WHAT YOU ARE ASKED TO DO >> Transcribe the listing below only from the line with "Screen dimensions: 1061x718" up to and including the line with "Go back with".

DATASET EXTRACT >>

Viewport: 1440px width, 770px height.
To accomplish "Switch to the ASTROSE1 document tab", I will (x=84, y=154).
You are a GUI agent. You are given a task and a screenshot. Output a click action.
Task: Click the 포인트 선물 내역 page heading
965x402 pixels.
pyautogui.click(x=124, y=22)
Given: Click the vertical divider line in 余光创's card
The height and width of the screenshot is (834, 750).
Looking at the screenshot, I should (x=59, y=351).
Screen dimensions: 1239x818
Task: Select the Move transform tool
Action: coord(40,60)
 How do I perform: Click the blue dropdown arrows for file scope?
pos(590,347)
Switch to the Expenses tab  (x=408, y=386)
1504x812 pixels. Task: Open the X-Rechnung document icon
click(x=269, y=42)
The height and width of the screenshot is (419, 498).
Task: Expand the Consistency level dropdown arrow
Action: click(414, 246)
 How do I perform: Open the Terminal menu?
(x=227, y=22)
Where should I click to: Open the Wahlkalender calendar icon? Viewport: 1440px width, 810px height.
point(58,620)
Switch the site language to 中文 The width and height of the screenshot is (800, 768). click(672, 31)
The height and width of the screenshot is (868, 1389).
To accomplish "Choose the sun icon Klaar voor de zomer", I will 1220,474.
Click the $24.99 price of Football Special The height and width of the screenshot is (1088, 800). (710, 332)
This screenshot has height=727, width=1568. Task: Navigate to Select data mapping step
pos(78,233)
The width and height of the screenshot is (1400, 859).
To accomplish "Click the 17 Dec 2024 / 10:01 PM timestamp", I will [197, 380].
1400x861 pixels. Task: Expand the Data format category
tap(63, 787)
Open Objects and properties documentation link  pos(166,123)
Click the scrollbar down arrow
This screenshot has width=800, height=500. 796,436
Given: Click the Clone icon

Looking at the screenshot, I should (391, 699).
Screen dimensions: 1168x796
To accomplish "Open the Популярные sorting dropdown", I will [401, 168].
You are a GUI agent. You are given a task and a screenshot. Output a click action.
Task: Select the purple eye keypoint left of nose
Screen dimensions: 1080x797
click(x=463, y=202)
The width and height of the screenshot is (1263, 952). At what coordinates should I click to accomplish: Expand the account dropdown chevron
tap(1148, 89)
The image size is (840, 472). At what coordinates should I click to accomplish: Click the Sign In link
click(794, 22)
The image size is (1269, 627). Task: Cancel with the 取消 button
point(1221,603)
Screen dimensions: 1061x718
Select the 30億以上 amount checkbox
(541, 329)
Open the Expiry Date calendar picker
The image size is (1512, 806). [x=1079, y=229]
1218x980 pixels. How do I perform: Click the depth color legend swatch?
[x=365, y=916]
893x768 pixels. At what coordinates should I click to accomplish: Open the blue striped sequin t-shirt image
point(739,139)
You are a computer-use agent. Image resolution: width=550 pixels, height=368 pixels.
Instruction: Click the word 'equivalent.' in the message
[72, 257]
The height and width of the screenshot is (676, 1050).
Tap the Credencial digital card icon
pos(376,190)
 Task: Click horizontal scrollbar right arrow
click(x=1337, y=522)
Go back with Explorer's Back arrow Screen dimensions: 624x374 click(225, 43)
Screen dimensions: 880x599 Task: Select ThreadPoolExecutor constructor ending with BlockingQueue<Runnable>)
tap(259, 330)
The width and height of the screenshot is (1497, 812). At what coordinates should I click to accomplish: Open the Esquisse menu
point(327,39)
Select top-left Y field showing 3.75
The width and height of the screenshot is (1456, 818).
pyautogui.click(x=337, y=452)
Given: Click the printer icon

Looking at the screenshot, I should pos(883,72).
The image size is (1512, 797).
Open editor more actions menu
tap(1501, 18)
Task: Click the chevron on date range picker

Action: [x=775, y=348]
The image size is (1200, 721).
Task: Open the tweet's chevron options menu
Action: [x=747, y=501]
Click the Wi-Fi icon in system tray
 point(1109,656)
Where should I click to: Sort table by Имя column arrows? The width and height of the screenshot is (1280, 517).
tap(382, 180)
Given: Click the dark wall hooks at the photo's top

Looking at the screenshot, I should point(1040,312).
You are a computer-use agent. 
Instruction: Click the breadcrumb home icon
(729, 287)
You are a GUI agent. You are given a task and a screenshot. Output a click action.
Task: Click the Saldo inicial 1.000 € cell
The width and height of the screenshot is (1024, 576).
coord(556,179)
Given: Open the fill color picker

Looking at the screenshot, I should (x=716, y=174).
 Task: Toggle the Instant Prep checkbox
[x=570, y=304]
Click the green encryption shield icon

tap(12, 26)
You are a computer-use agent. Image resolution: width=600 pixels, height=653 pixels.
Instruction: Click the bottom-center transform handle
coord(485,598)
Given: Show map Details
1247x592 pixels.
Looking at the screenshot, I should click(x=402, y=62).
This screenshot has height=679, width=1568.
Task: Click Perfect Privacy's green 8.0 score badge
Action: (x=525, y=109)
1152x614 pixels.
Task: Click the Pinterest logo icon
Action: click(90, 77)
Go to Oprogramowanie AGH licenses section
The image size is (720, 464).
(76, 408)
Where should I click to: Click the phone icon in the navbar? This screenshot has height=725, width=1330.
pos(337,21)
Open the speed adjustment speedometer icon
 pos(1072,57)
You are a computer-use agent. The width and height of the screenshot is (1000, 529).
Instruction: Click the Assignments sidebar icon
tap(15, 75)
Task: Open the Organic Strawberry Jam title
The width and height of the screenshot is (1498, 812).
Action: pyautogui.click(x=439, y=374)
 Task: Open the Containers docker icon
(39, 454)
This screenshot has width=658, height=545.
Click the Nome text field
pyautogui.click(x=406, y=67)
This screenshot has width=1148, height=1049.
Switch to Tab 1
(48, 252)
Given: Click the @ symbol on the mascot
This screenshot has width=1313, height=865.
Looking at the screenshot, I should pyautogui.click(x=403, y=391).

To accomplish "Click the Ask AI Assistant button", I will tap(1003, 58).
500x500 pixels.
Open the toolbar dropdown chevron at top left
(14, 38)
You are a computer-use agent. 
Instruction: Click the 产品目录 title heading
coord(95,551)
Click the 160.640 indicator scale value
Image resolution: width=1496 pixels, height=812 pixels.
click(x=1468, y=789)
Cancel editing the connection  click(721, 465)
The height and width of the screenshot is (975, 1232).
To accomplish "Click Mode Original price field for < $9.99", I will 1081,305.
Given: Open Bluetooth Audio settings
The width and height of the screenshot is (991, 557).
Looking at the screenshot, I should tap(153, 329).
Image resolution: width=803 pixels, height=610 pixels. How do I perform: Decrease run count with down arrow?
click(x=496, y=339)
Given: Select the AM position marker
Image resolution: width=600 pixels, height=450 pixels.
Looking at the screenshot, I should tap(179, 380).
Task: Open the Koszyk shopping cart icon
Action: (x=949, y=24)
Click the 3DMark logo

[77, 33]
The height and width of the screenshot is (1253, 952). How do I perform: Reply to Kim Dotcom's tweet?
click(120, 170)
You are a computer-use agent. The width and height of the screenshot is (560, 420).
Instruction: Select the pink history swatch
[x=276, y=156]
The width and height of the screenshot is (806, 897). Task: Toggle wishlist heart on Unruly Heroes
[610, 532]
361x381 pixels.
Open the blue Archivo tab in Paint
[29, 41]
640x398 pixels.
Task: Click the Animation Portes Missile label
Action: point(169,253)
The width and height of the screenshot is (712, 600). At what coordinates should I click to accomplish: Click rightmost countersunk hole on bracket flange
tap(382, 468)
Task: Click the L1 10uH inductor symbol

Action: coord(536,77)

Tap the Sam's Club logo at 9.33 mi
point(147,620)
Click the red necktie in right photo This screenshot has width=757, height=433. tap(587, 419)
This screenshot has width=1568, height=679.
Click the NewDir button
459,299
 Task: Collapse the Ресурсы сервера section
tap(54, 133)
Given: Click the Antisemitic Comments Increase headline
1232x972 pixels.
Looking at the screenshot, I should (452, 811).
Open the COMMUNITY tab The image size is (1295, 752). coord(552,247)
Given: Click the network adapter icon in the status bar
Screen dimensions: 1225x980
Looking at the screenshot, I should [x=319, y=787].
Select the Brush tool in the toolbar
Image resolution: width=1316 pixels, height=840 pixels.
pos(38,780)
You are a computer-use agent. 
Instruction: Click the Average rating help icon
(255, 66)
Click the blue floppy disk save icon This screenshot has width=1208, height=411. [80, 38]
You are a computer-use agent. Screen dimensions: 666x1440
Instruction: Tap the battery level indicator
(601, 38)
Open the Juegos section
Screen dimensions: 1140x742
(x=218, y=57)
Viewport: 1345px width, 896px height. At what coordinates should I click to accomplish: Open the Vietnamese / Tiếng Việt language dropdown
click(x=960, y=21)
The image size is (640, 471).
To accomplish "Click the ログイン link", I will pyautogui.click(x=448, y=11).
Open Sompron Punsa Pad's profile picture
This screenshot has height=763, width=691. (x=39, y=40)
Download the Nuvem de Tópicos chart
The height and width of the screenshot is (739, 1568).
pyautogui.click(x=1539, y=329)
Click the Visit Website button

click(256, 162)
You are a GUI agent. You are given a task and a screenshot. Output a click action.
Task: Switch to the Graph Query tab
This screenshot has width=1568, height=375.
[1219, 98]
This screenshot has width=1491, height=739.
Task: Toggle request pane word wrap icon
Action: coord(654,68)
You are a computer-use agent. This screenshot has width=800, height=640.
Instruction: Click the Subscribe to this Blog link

WRITTEN ANSWER >>
Screen dimensions: 1061x718
Select the 30億以上 amount checkbox
(541, 329)
Open the Expiry Date calendar picker
The image size is (1512, 806). [x=1079, y=229]
1218x980 pixels. How do I perform: Click the depth color legend swatch?
[x=365, y=916]
893x768 pixels. At what coordinates should I click to accomplish: Open the blue striped sequin t-shirt image
point(739,139)
You are a computer-use agent. Image resolution: width=550 pixels, height=368 pixels.
Instruction: Click the word 'equivalent.' in the message
[72, 257]
The height and width of the screenshot is (676, 1050).
Tap the Credencial digital card icon
pos(376,190)
 Task: Click horizontal scrollbar right arrow
click(x=1337, y=522)
Go back with Explorer's Back arrow Screen dimensions: 624x374 click(225, 43)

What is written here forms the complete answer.